Más allá del entorno escolar, CARE fomenta la participación comunitaria y el diálogo con actores institucionales. Familias, docentes, autoridades locales y organizaciones de la sociedad civil se involucran en la construcción de una responsabilidad compartida en torno a la iniciativa, mientras que los resultados del proyecto contribuyen a esfuerzos de incidencia más amplios, incluyendo la incorporación de sus logros en el Examen Periódico Universal (EPU) de Haití, reforzando la seguridad alimentaria y la educación como derechos humanos fundamentales.
Al transformar los huertos escolares en espacios de aprendizaje, protección y participación, CARE demuestra cómo los niños y niñas, cuando son empoderados y acompañados, pueden convertirse en catalizadores de cambios duraderos.

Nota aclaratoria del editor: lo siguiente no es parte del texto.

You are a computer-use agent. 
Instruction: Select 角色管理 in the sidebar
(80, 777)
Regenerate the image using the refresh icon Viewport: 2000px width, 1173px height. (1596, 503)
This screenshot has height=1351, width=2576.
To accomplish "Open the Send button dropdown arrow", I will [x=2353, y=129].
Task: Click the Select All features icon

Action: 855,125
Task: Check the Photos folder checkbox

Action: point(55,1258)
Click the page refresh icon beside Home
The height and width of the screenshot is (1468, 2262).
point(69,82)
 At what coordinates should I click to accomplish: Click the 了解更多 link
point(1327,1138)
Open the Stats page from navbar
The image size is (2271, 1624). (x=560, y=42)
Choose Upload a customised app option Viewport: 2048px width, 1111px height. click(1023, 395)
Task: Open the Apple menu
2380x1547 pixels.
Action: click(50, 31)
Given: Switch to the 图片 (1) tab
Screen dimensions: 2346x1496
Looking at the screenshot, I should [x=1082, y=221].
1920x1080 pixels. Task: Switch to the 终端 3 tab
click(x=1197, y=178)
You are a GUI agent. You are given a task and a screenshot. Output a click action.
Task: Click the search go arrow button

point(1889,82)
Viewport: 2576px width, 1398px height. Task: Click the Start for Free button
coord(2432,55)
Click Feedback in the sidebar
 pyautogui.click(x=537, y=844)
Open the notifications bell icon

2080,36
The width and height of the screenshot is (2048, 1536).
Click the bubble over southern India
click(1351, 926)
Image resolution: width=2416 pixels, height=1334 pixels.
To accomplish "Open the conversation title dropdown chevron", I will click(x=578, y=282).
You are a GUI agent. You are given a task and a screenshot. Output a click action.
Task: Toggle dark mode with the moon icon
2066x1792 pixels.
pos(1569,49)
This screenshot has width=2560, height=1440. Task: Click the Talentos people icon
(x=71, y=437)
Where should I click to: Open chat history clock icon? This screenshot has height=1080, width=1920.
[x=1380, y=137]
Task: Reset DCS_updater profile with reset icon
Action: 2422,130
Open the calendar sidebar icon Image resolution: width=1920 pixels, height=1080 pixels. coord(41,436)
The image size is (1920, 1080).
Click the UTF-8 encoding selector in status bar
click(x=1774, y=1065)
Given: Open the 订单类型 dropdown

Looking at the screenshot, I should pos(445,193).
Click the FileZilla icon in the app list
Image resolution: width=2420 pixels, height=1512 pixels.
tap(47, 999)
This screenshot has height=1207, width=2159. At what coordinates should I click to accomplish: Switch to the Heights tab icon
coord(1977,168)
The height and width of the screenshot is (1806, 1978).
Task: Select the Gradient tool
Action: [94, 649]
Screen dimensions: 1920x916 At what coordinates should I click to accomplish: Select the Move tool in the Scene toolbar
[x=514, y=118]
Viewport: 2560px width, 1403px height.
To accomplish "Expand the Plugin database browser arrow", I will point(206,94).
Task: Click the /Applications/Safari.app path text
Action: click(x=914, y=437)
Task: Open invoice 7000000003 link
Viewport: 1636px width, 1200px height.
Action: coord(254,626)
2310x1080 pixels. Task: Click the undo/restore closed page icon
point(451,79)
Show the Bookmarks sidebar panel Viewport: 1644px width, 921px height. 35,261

Como semillas de cambio, cultivan no solo plantas, sino también esperanza, dignidad y un futuro más justo y sostenible para sus comunidades.

El proyecto en cifras:
1.188
Niños y niñas participan directamente en educación inclusiva, nutrición y aprendizaje ambiental a través de huertos escolares.
1.998
personas alcanzadas de manera indirecta, incluyendo familias y miembros de la comunidad, mediante la mejora de prácticas alimentarias, sensibilización y transferencia de conocimientos.
9
Huertos escolares establecidos y en funcionamiento como aulas vivas para la sostenibilidad, la nutrición y los derechos de la infancia.
471
Niños y niñas monitoreados regularmente con indicadores nutricionales (peso y talla), fortaleciendo la prevención de la malnutrición.
171
niños y niñas Restavèk en Haití apoyados mediante acceso a educación, protección y alimentación nutritiva.
70
Docentes capacitados en educación alimentaria, agroecología y metodologías de aprendizaje basadas en huertos.
6
escuelas con planes integrados de Gestión del Riesgo de Desastres (GRD) y resiliencia climática.
mas del 44%
de participación activa de niñas y niños en situación de marginación, promoviendo la igualdad de género y la inclusión.